= List of volcanoes in Korea =

This is a list of active and extinct volcanoes in Korea.

| Name | Elevation |  | Location | Last eruption |
| meters | feet | Coordinates |
| Baekdu Mountain (백두산/白頭山) | 2744 | 9003 | 41°59′N 128°05′E﻿ / ﻿41.98°N 128.08°E | 1903 |
| Ch'uga-ryong (추가령/楸哥嶺) [ko] | 452 | 1483 | 38°20′N 127°20′E﻿ / ﻿38.33°N 127.33°E | Holocene |
| Hallasan (한라산/漢拏山) | 1950 | 6396 | 33°22′N 126°32′E﻿ / ﻿33.37°N 126.53°E | 1007 |
| Ulleungdo (울릉도/鬱陵島) | 984 | 3228 | 37°30′N 130°52′E﻿ / ﻿37.50°N 130.87°E | 2990 BC |

== Description ==
There are no active volcanoes in Korea.
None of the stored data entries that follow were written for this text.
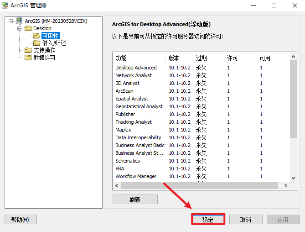305x232 pixels.
Task: Collapse the Desktop tree node
Action: pyautogui.click(x=20, y=28)
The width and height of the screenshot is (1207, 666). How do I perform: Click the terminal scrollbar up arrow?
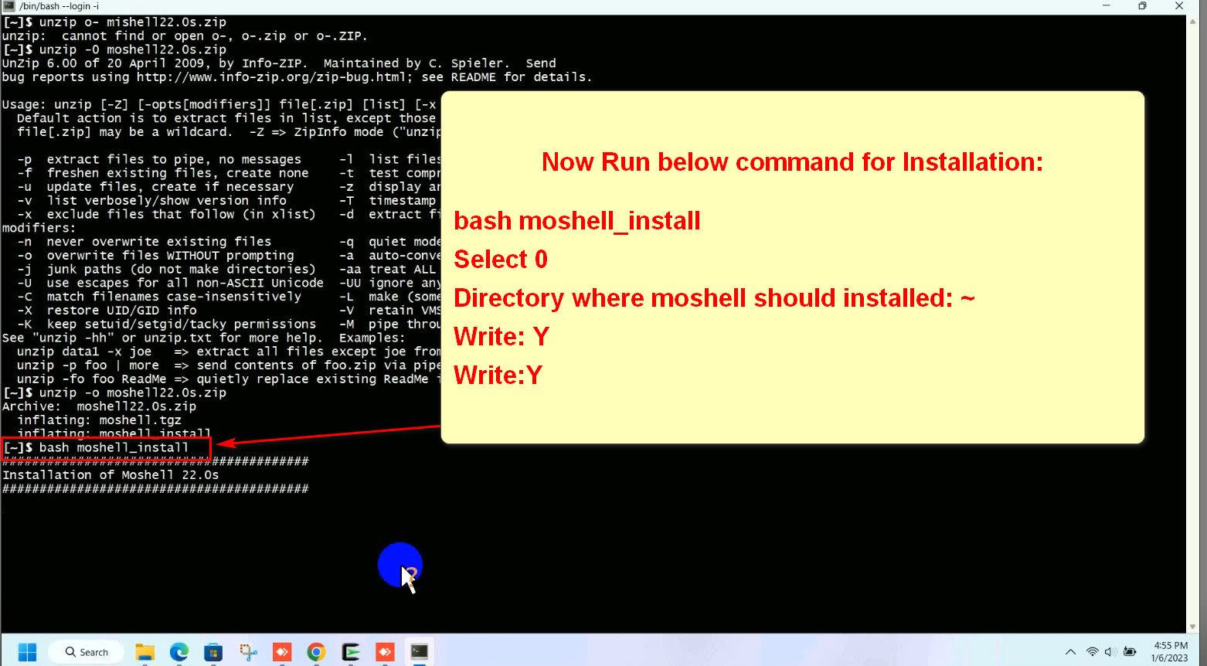1193,22
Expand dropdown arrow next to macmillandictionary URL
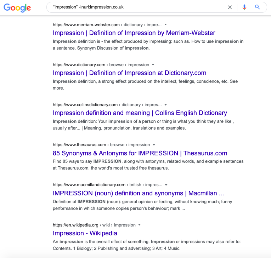The image size is (271, 258). 166,185
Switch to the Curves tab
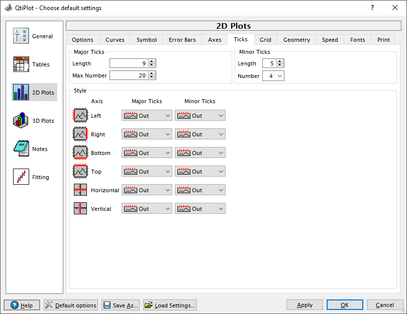This screenshot has height=314, width=407. tap(115, 40)
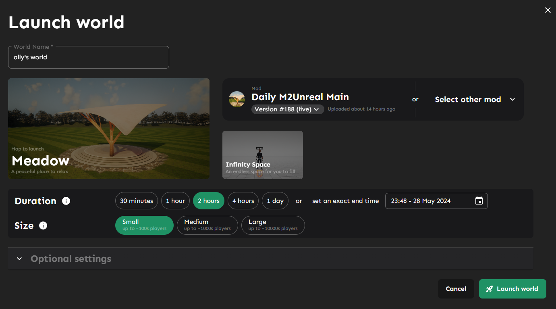Viewport: 556px width, 309px height.
Task: Open the Select other mod dropdown
Action: [x=475, y=99]
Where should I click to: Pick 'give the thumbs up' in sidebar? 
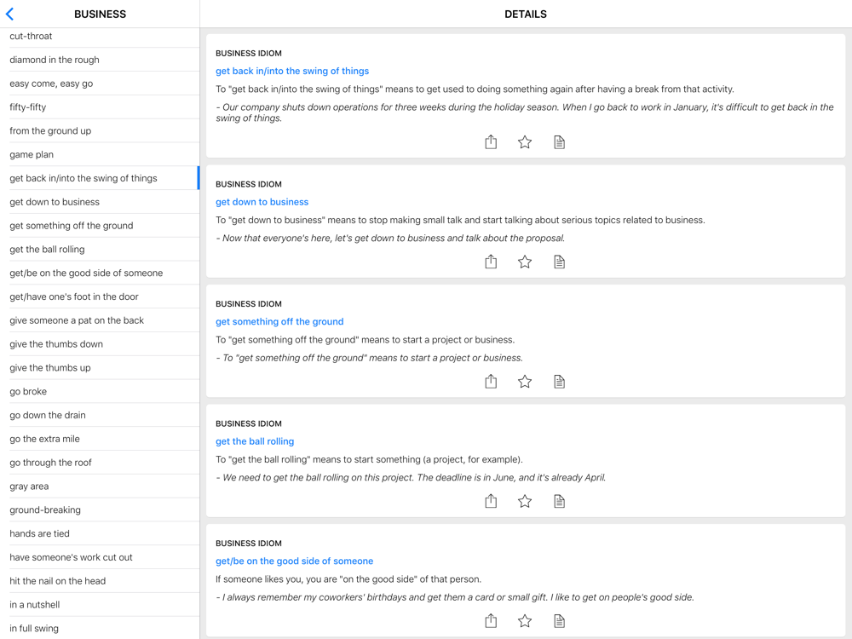click(x=49, y=368)
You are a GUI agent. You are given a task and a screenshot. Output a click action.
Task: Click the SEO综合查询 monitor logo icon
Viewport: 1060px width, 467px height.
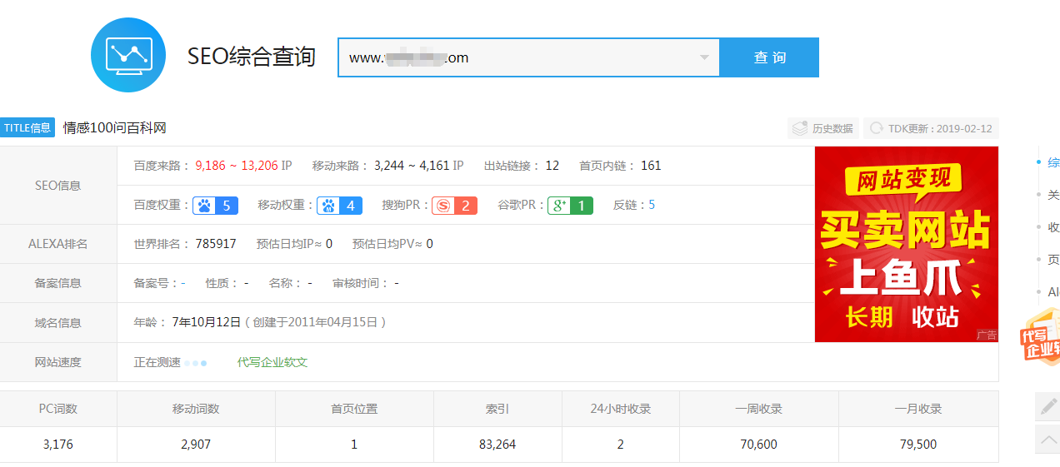[128, 55]
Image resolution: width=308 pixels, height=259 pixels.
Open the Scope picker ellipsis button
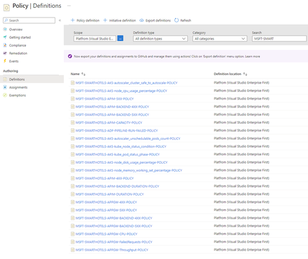(120, 39)
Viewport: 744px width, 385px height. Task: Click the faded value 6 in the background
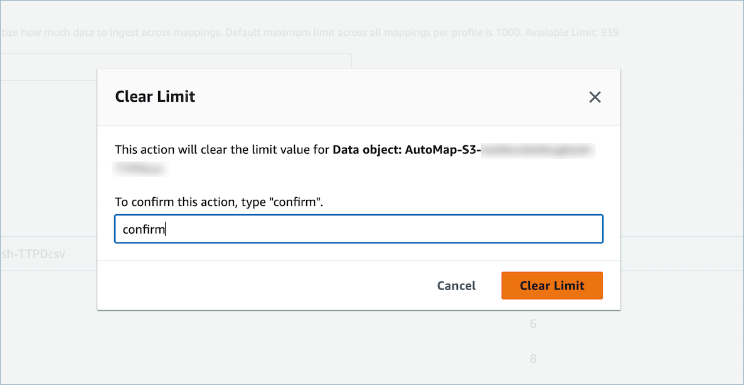coord(533,323)
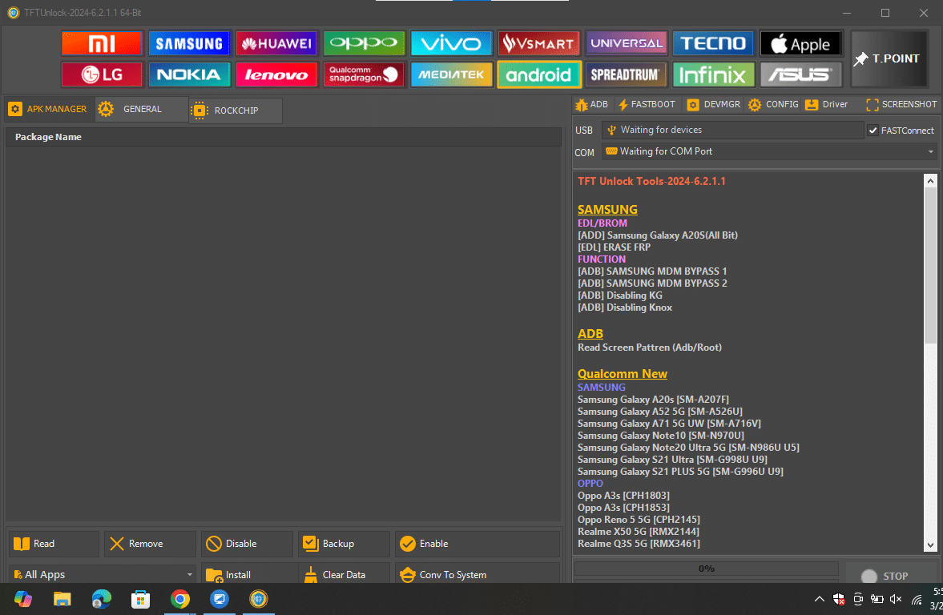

North Korea and South Korea have two volcanoes at the moment. Backdu mountain is located in Ryanggang Province and Ch'uga-ryong is located in Anbyon County, Kangwon Province, North Korea. Hallasan is located in Jeju Province and Ulleungdo is located in North Gyeongsang Province.